- _WHAT YOU SHOULD DO_
Set down the material again. Keep every line exactly as it is.

- _GIVEN INFORMATION_

↓

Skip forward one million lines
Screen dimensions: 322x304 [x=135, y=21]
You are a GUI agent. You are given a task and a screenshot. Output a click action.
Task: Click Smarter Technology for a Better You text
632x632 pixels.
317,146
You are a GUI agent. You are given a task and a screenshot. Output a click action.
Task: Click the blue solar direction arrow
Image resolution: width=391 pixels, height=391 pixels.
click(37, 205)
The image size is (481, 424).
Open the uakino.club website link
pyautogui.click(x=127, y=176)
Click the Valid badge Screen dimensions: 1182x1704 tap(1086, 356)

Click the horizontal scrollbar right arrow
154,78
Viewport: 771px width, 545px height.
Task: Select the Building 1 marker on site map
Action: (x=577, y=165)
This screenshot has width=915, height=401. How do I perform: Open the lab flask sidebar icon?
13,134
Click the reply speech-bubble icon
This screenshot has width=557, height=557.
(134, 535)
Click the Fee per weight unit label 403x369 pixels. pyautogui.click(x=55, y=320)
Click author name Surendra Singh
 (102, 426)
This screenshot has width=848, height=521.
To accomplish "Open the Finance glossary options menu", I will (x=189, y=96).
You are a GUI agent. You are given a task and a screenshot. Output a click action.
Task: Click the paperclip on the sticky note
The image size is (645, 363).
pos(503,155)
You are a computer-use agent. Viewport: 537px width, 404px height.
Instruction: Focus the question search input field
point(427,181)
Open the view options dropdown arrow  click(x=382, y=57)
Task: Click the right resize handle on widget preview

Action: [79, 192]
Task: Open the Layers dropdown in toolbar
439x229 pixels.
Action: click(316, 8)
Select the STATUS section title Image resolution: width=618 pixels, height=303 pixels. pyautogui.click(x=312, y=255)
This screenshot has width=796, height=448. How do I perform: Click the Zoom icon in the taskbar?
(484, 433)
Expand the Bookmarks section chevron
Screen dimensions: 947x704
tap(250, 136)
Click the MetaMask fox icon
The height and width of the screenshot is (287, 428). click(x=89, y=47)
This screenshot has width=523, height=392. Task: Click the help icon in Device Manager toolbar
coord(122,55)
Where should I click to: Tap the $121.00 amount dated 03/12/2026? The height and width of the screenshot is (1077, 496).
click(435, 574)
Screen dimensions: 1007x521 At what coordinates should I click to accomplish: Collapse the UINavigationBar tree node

↑

- _ANSWER_
Skip forward one million lines
Screen dimensions: 322x304 [x=135, y=21]
You are a GUI agent. You are given a task and a screenshot. Output a click action.
Task: Click Smarter Technology for a Better You text
632x632 pixels.
317,146
You are a GUI agent. You are given a task and a screenshot. Output a click action.
Task: Click the blue solar direction arrow
Image resolution: width=391 pixels, height=391 pixels.
click(37, 205)
The image size is (481, 424).
Open the uakino.club website link
pyautogui.click(x=127, y=176)
Click the Valid badge Screen dimensions: 1182x1704 tap(1086, 356)

Click the horizontal scrollbar right arrow
154,78
Viewport: 771px width, 545px height.
Task: Select the Building 1 marker on site map
Action: (x=577, y=165)
This screenshot has width=915, height=401. How do I perform: Open the lab flask sidebar icon?
13,134
Click the reply speech-bubble icon
This screenshot has width=557, height=557.
(134, 535)
Click the Fee per weight unit label 403x369 pixels. pyautogui.click(x=55, y=320)
Click author name Surendra Singh
 (102, 426)
This screenshot has width=848, height=521.
To accomplish "Open the Finance glossary options menu", I will (x=189, y=96).
You are a GUI agent. You are given a task and a screenshot. Output a click action.
Task: Click the paperclip on the sticky note
The image size is (645, 363).
pos(503,155)
You are a computer-use agent. Viewport: 537px width, 404px height.
Instruction: Focus the question search input field
point(427,181)
Open the view options dropdown arrow  click(x=382, y=57)
Task: Click the right resize handle on widget preview

Action: [79, 192]
Task: Open the Layers dropdown in toolbar
439x229 pixels.
Action: click(316, 8)
Select the STATUS section title Image resolution: width=618 pixels, height=303 pixels. pyautogui.click(x=312, y=255)
This screenshot has width=796, height=448. How do I perform: Click the Zoom icon in the taskbar?
(484, 433)
Expand the Bookmarks section chevron
Screen dimensions: 947x704
tap(250, 136)
Click the MetaMask fox icon
The height and width of the screenshot is (287, 428). click(x=89, y=47)
This screenshot has width=523, height=392. Task: Click the help icon in Device Manager toolbar
coord(122,55)
Where should I click to: Tap the $121.00 amount dated 03/12/2026? The height and width of the screenshot is (1077, 496).
click(435, 574)
Screen dimensions: 1007x521 At what coordinates should I click to accomplish: Collapse the UINavigationBar tree node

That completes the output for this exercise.